▶ **REQUIREMENT**: Output the exact lines that start at the one containing "At what coordinates" and continue to the last line of the entries below; do not output pictures.

▶ **Dataset entries**:
= = = = =

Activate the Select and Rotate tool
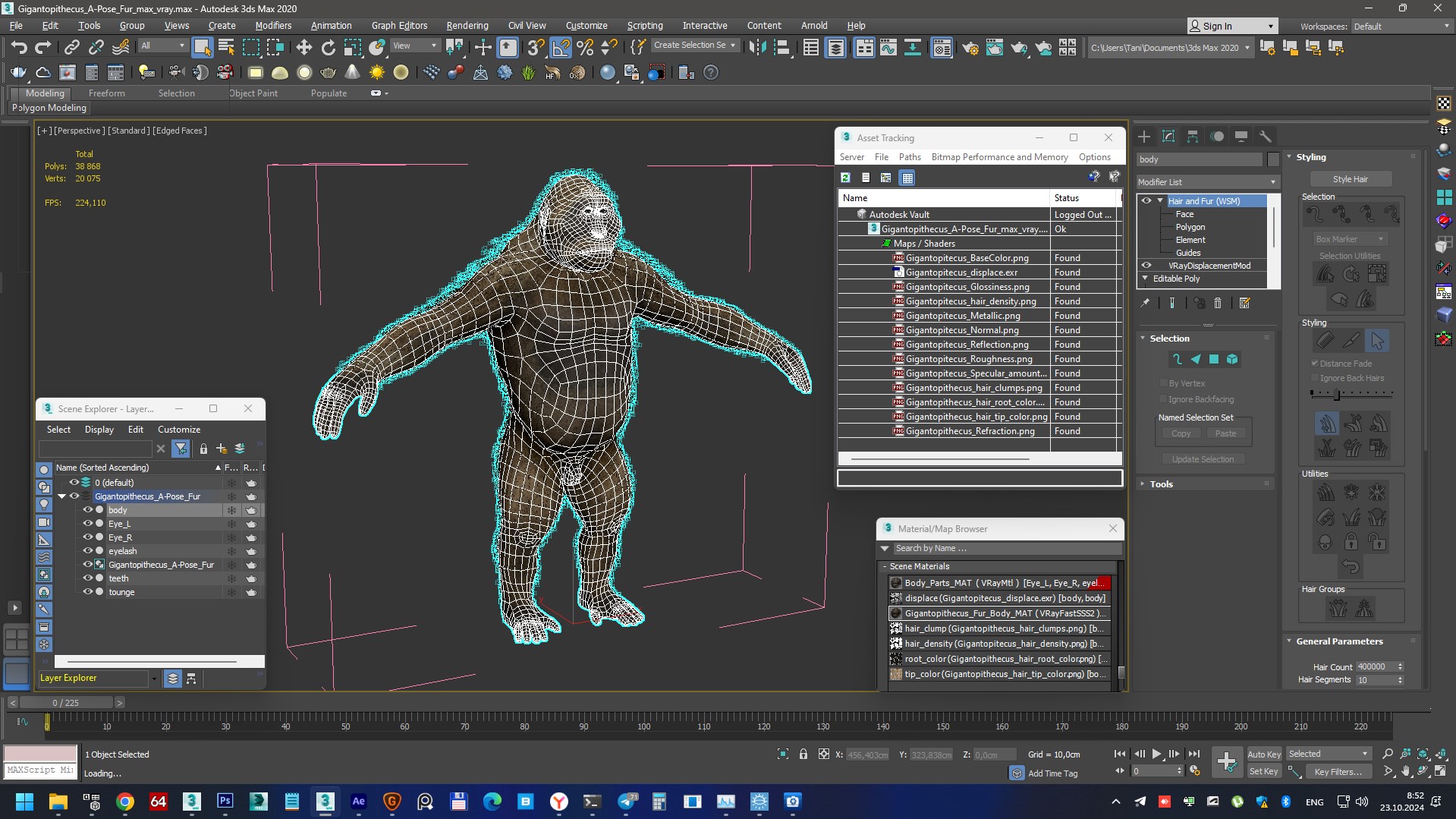tap(328, 48)
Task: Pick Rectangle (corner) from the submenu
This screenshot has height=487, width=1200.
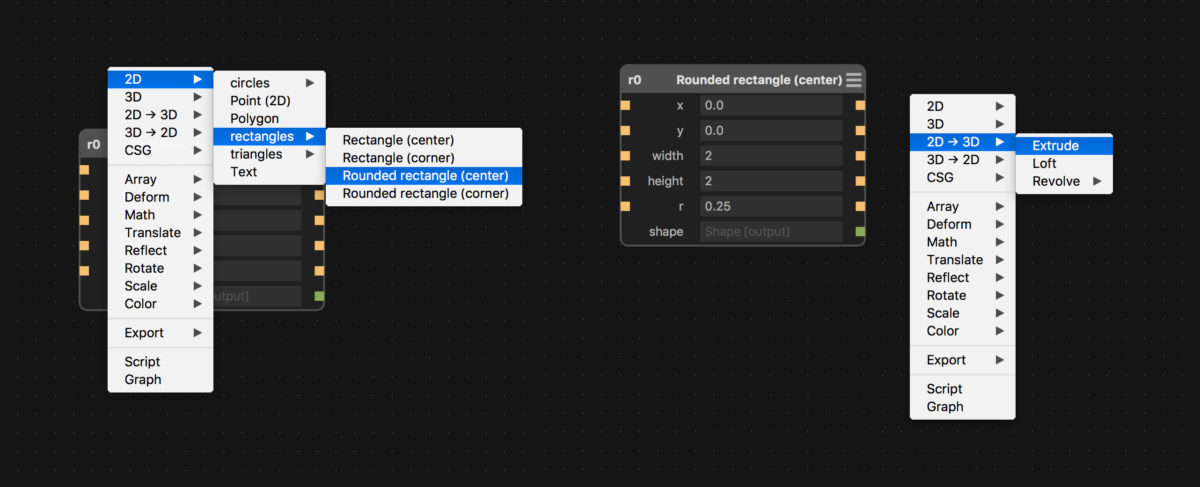Action: pos(399,158)
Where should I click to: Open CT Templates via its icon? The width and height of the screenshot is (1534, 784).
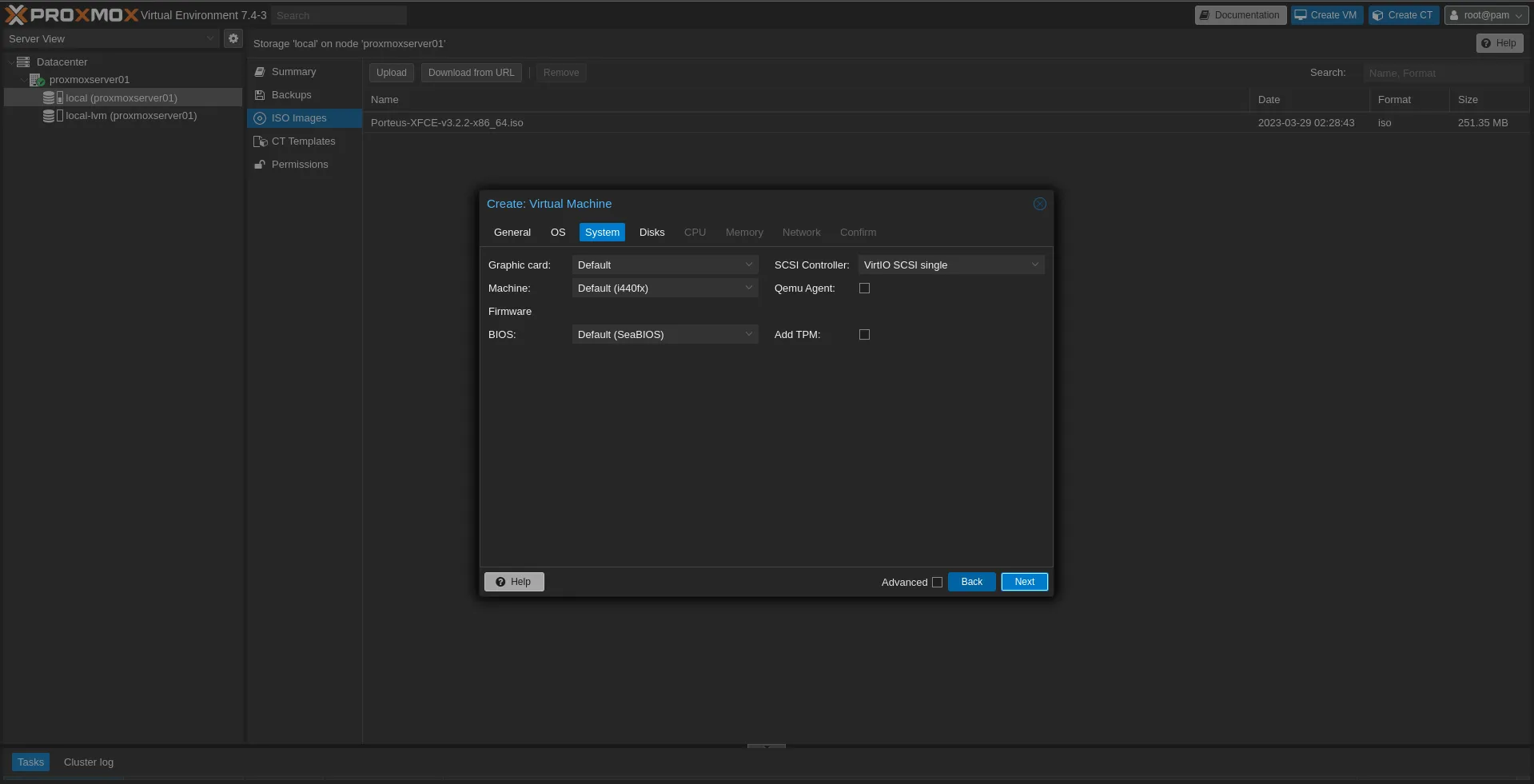pyautogui.click(x=260, y=141)
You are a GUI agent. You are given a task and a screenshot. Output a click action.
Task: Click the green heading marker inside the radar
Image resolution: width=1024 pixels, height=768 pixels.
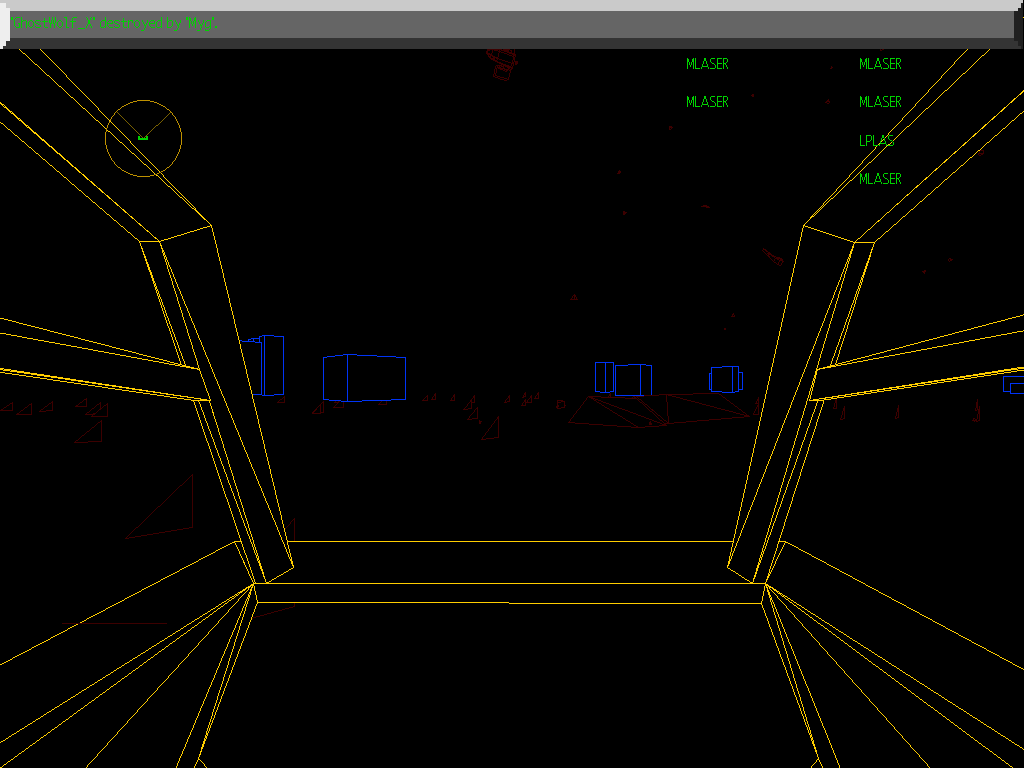click(x=143, y=137)
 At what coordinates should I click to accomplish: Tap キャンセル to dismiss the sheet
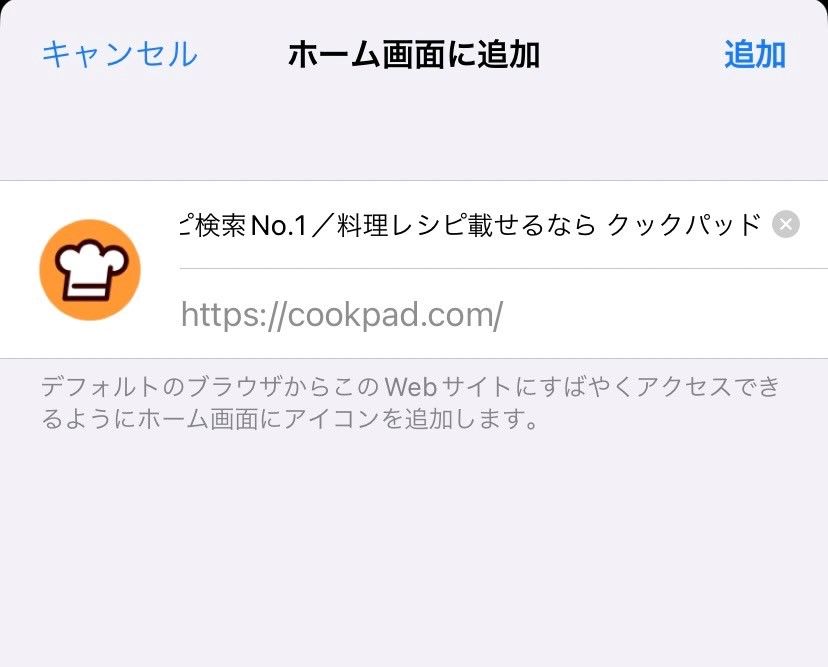click(x=120, y=54)
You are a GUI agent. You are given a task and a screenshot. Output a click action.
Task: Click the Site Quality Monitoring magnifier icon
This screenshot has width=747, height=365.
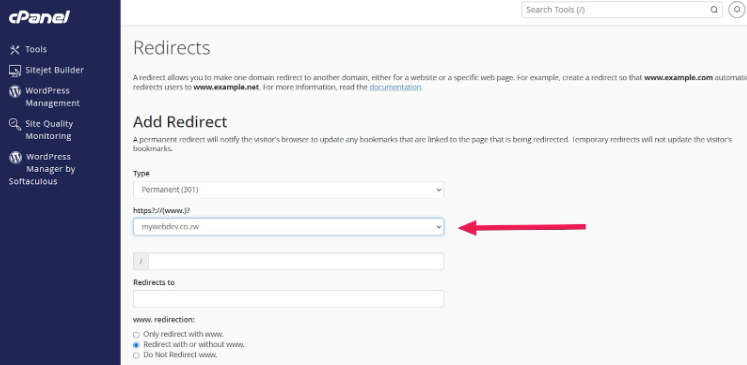pos(15,124)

= = = = =

▶ **YOUR RESPONSE**:
 At what coordinates should I click to accomplish: Tap キャンセル to dismiss the sheet
click(x=120, y=54)
You are a GUI agent. You are given a task and a screenshot. Output a click action.
Task: Click the Site Quality Monitoring magnifier icon
This screenshot has width=747, height=365.
pos(15,124)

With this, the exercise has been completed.